[Job]
Update the material below by replacing "Privacy Policy" with "Privacy Statement", keeping everything else the same, and leave the pictures out of your answer.

[Input rows]
□ □ □ □ □ □ □
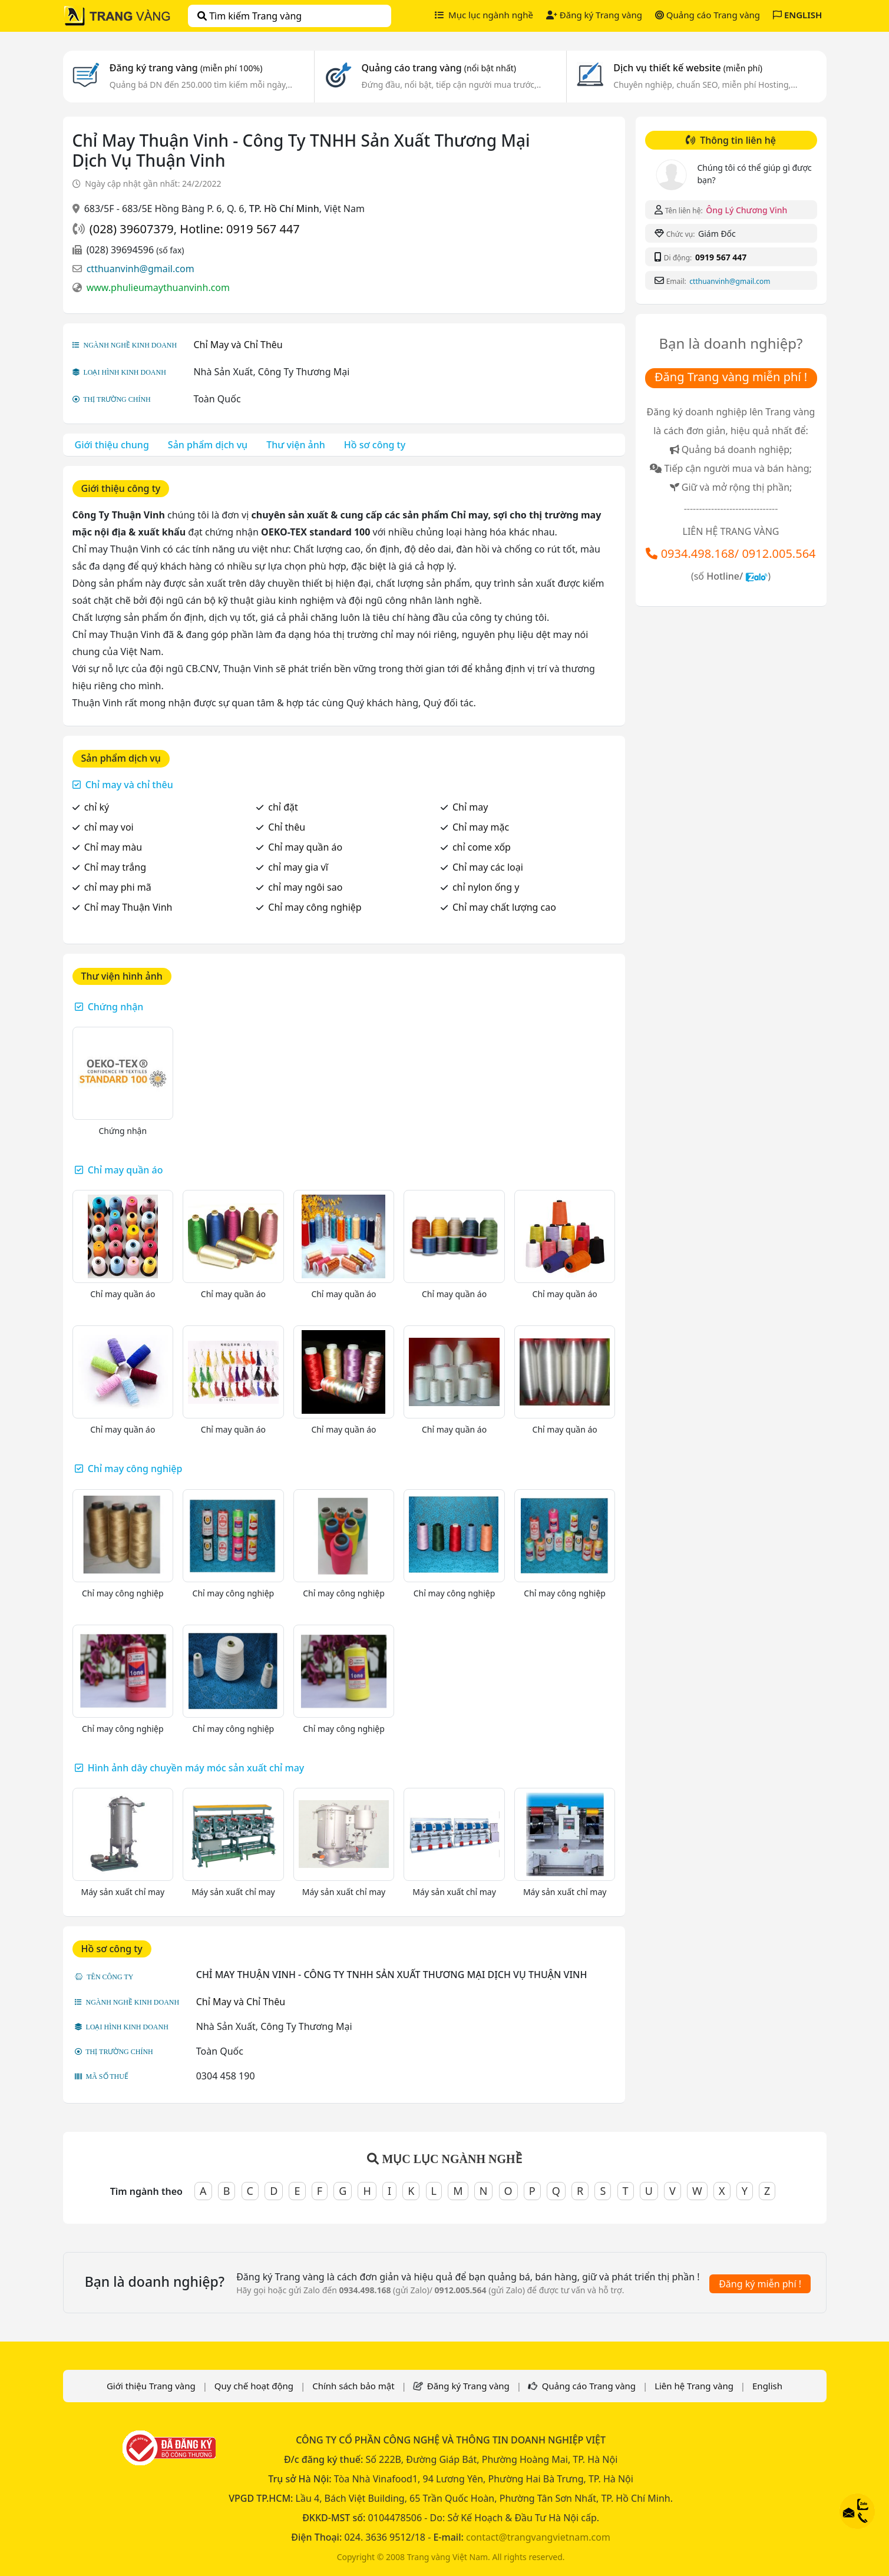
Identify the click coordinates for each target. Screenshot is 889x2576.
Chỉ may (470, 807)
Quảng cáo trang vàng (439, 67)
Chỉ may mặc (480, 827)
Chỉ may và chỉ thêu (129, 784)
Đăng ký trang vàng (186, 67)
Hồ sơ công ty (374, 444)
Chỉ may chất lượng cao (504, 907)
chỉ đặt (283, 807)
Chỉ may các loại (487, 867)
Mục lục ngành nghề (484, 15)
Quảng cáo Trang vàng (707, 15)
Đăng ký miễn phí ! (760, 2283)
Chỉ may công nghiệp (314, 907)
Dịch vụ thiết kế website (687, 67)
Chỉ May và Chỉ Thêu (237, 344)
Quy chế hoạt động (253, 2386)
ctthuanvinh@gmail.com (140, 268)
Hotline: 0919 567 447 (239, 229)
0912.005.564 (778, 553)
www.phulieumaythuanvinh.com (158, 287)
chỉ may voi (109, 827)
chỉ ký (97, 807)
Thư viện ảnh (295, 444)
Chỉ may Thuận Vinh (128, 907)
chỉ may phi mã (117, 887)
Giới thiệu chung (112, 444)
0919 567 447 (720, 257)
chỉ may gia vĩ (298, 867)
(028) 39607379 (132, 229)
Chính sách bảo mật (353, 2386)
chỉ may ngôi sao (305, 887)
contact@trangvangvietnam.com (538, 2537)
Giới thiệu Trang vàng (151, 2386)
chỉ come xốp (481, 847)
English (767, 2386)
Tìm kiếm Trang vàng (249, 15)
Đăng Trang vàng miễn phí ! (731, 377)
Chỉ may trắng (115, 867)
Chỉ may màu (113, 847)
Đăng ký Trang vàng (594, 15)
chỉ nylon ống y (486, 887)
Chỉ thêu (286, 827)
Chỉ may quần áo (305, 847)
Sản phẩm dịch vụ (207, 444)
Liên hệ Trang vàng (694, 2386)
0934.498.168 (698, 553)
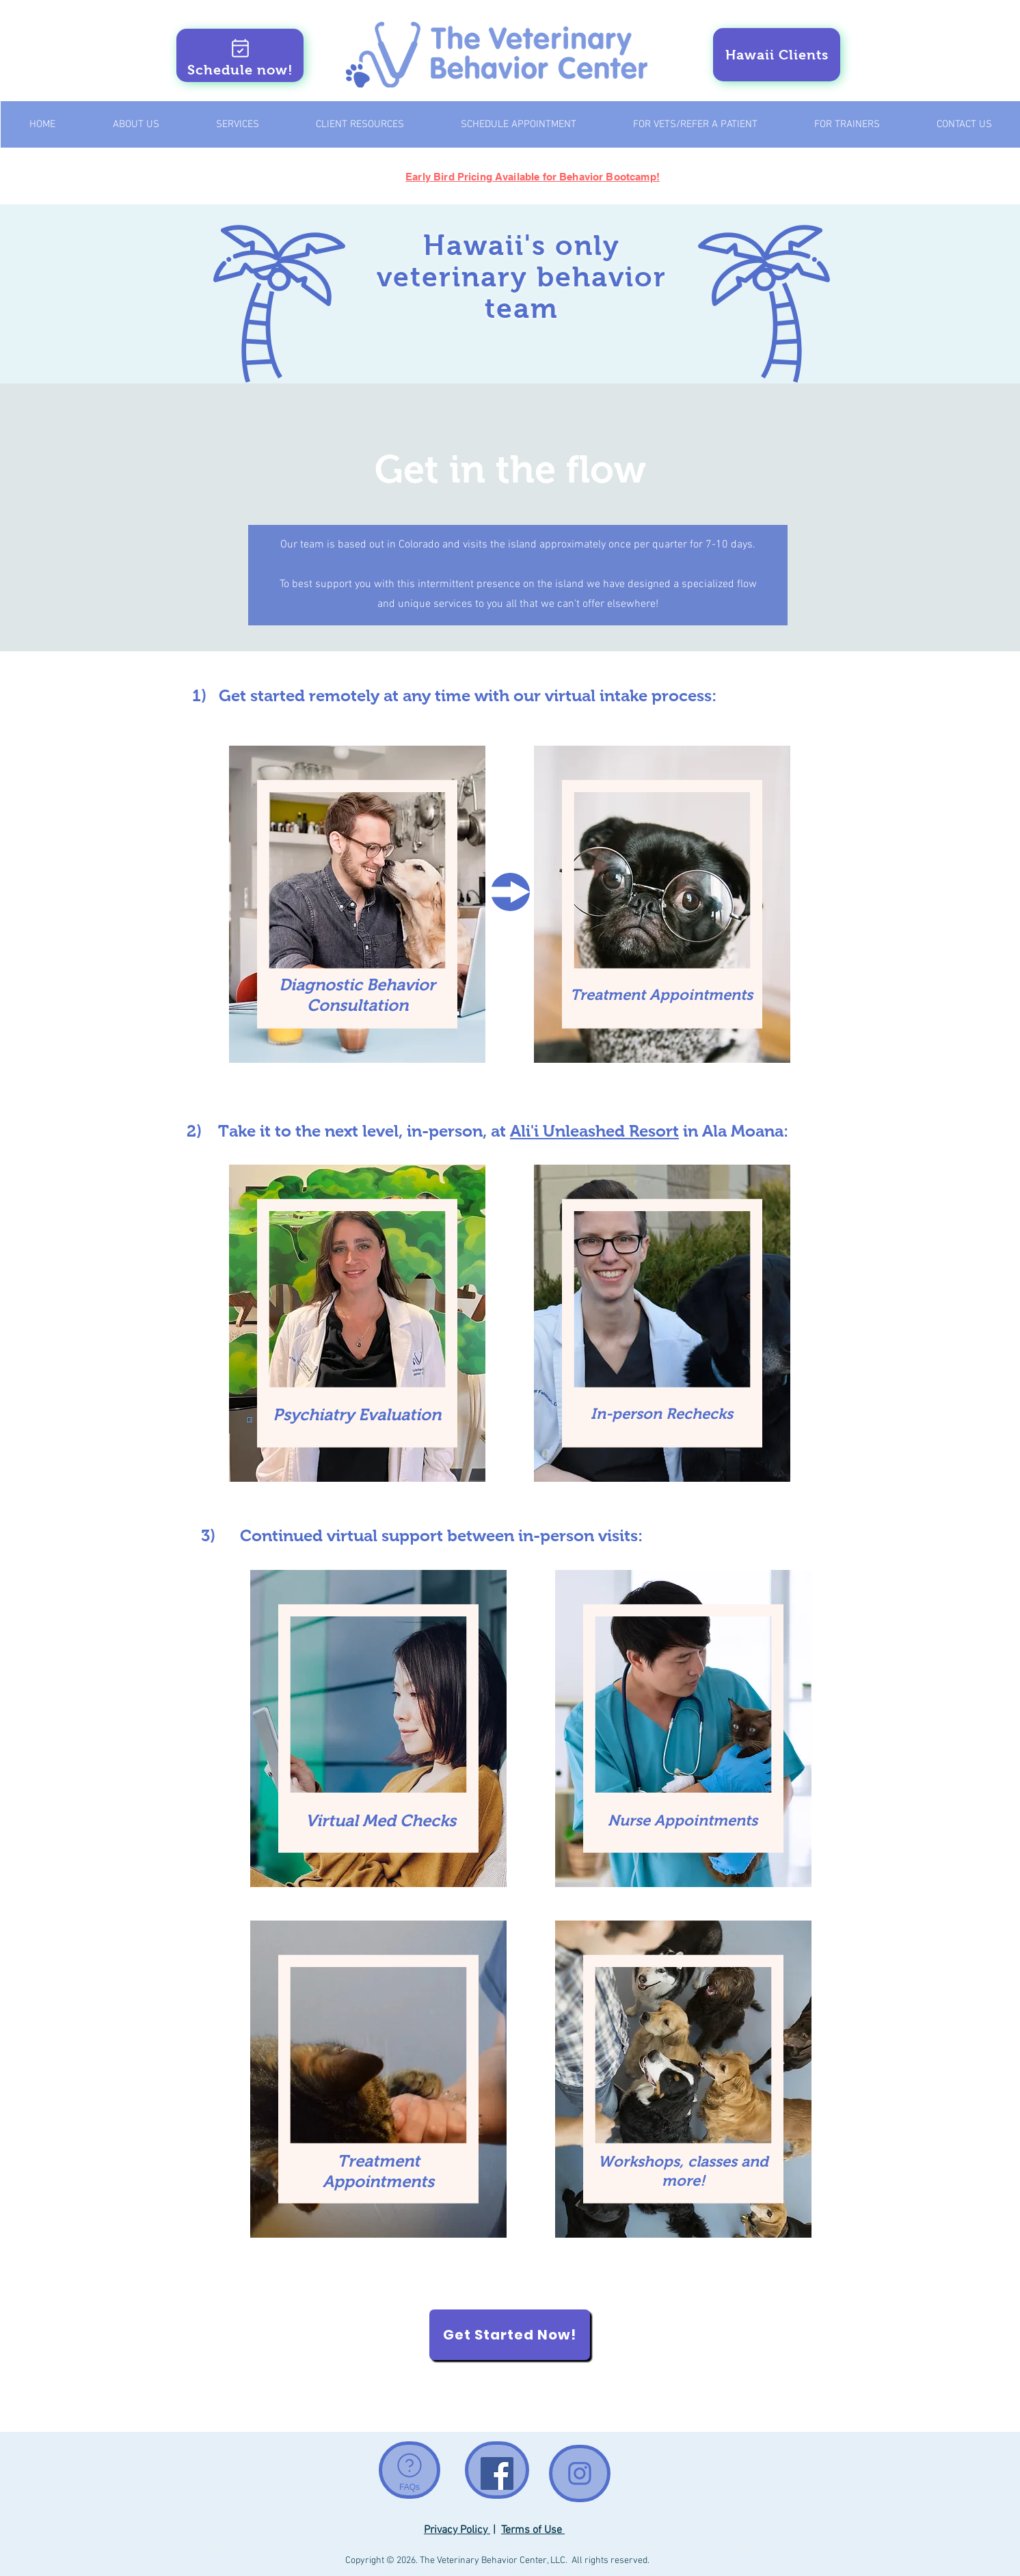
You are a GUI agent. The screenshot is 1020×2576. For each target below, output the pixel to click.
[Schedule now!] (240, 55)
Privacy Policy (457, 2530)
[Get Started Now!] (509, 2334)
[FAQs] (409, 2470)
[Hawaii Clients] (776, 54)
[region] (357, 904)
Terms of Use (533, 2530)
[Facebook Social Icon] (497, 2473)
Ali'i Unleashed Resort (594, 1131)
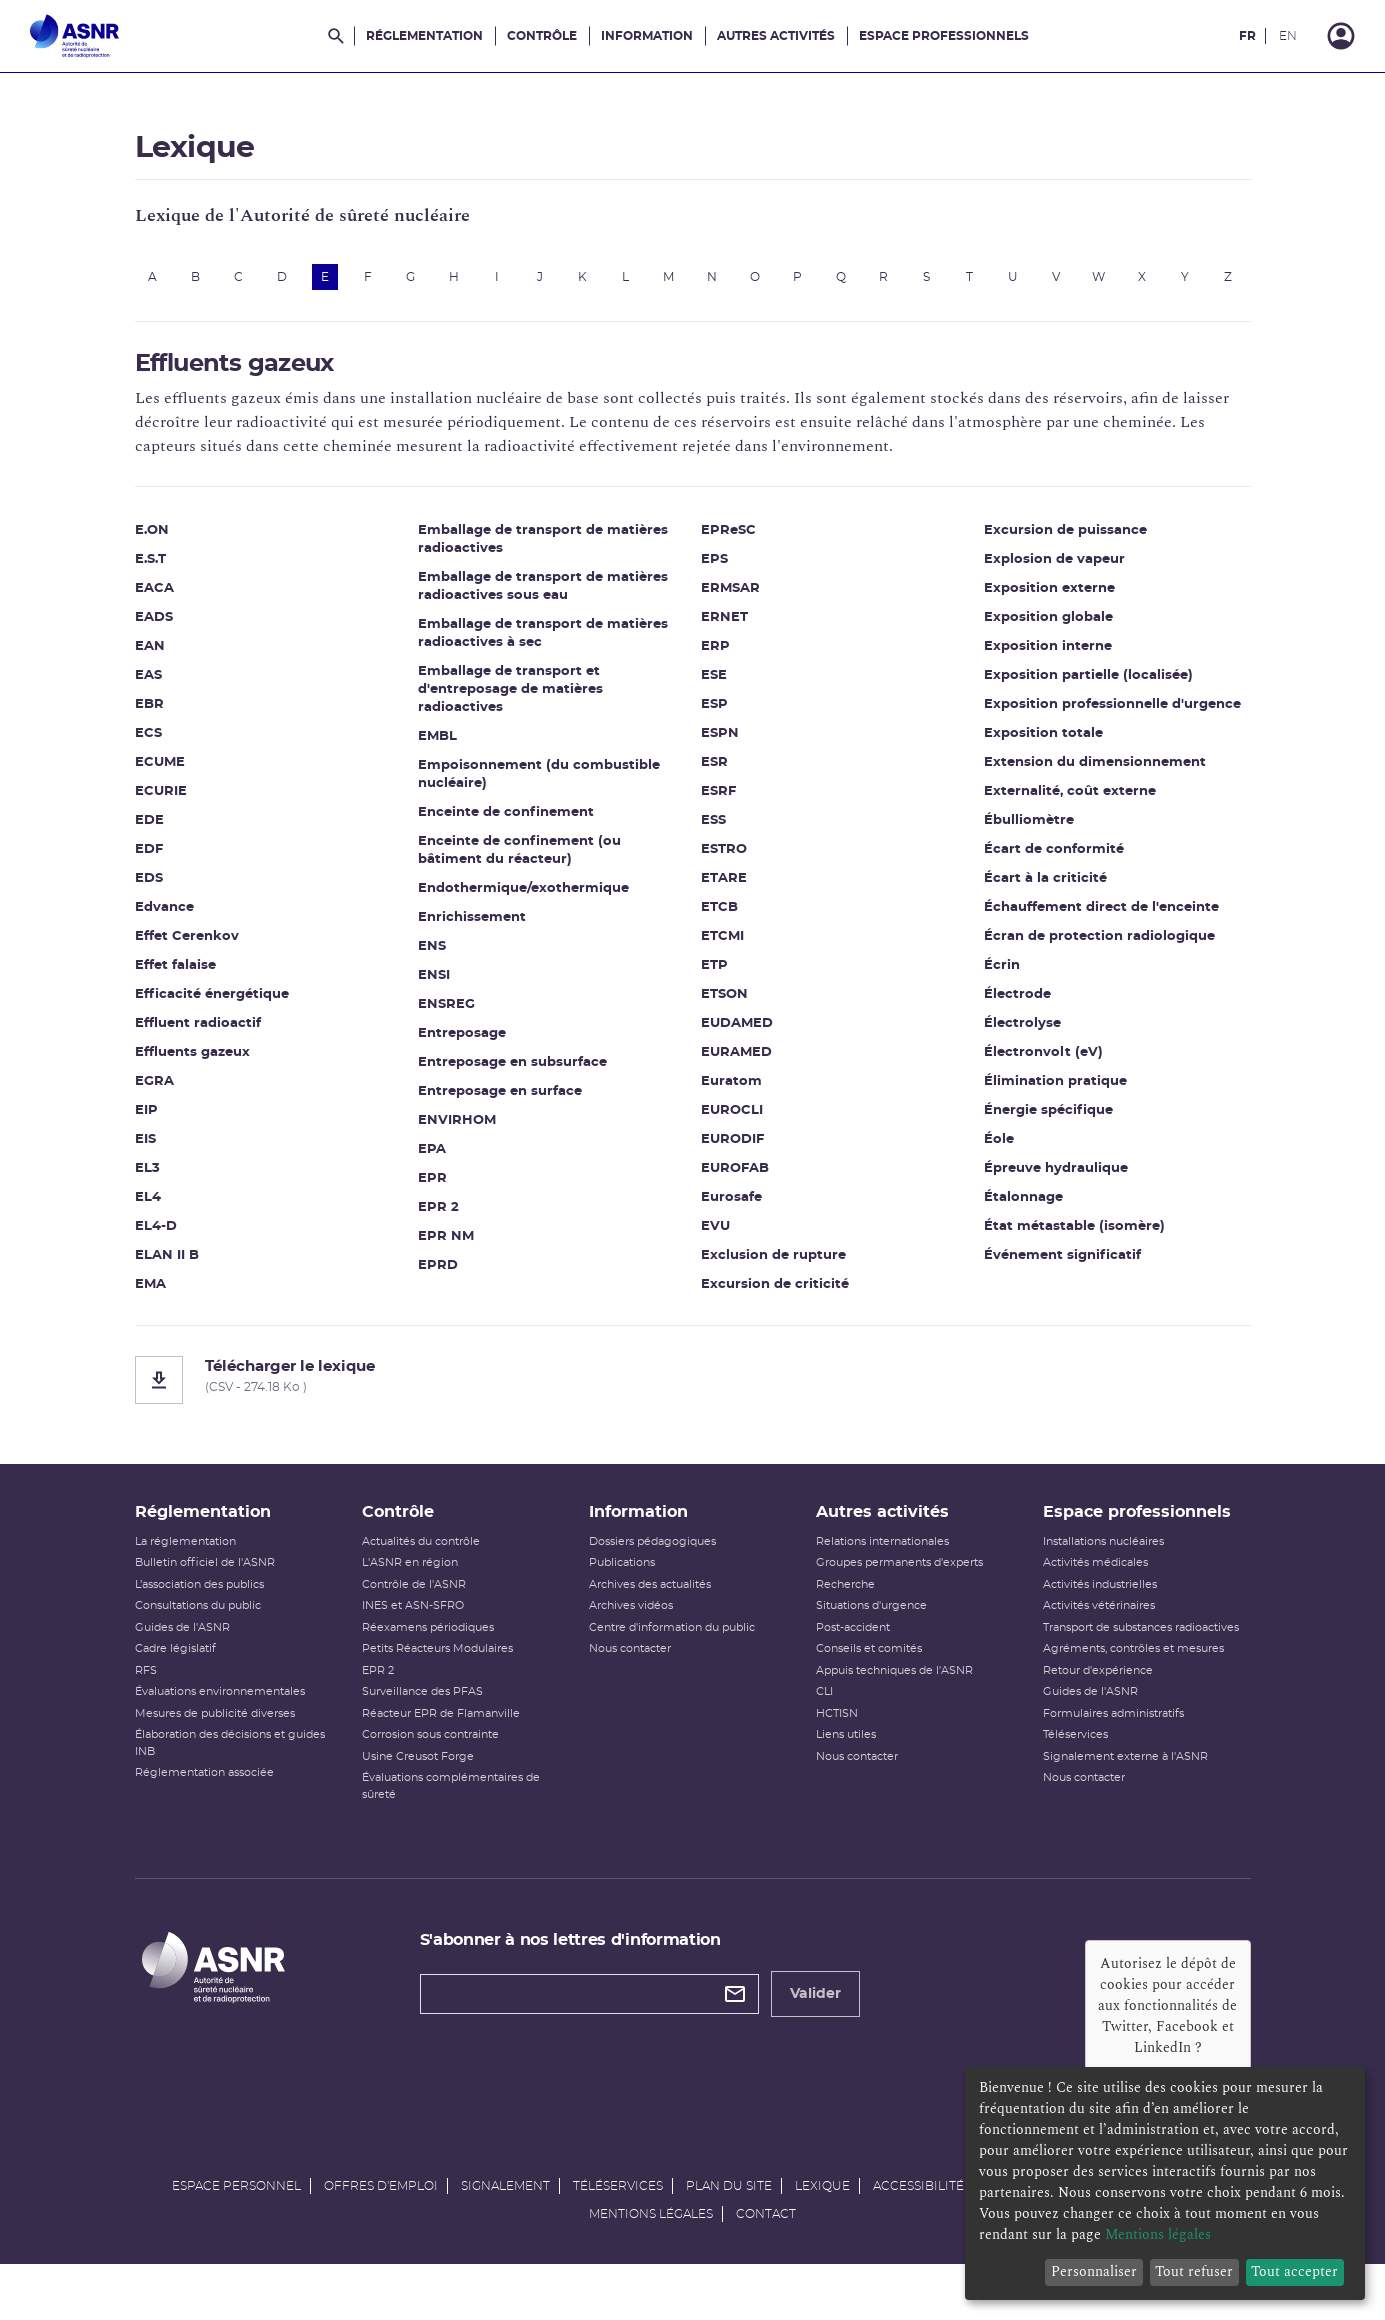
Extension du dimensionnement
□ □ □ □ □ □ □
[Result of the task]
Identify the click coordinates for each target. Screenshot is 889x2576.
Chỉ may (470, 807)
Quảng cáo trang vàng (439, 67)
Chỉ may mặc (480, 827)
Chỉ may và chỉ thêu (129, 784)
Đăng ký trang vàng (186, 67)
Hồ sơ công ty (374, 444)
Chỉ may chất lượng cao (504, 907)
chỉ đặt (283, 807)
Chỉ may các loại (487, 867)
Mục lục ngành nghề (484, 15)
Quảng cáo Trang vàng (707, 15)
Đăng ký miễn phí ! (760, 2283)
Chỉ may công nghiệp (314, 907)
Dịch vụ thiết kế website (687, 67)
Chỉ May và Chỉ Thêu (237, 344)
Quy chế hoạt động (253, 2386)
ctthuanvinh@gmail.com (140, 268)
Hotline: 0919 567 447 (239, 229)
0912.005.564 (778, 553)
www.phulieumaythuanvinh.com (158, 287)
chỉ may voi (109, 827)
chỉ ký (97, 807)
Thư viện ảnh (295, 444)
Chỉ may Thuận Vinh (128, 907)
chỉ may phi mã (117, 887)
Giới thiệu chung (112, 444)
0919 567 447 (720, 257)
chỉ may gia vĩ (298, 867)
(028) 39607379 (132, 229)
Chính sách bảo mật (353, 2386)
chỉ may ngôi sao (305, 887)
contact@trangvangvietnam.com (538, 2537)
Giới thiệu Trang vàng (151, 2386)
chỉ come xốp (481, 847)
English (767, 2386)
Tìm kiếm Trang vàng (249, 15)
Đăng Trang vàng miễn phí ! (731, 377)
Chỉ may trắng (115, 867)
Chỉ may màu (113, 847)
Đăng ký Trang vàng (594, 15)
chỉ nylon ống y (486, 887)
Chỉ thêu (286, 827)
Chỉ may quần áo (305, 847)
Sản phẩm dịch vụ (207, 444)
Liên hệ Trang vàng (694, 2386)
0934.498.168 (698, 553)
You are a GUI agent. The screenshot is 1020×2576. For each target below, output the pixel to click.
[Schedule now!] (240, 55)
Privacy Statement (457, 2530)
[Get Started Now!] (509, 2334)
[FAQs] (409, 2470)
[Hawaii Clients] (776, 54)
[region] (357, 904)
Terms of Use (533, 2530)
[Facebook Social Icon] (497, 2473)
Ali'i Unleashed Resort (594, 1131)
Extension du dimensionnement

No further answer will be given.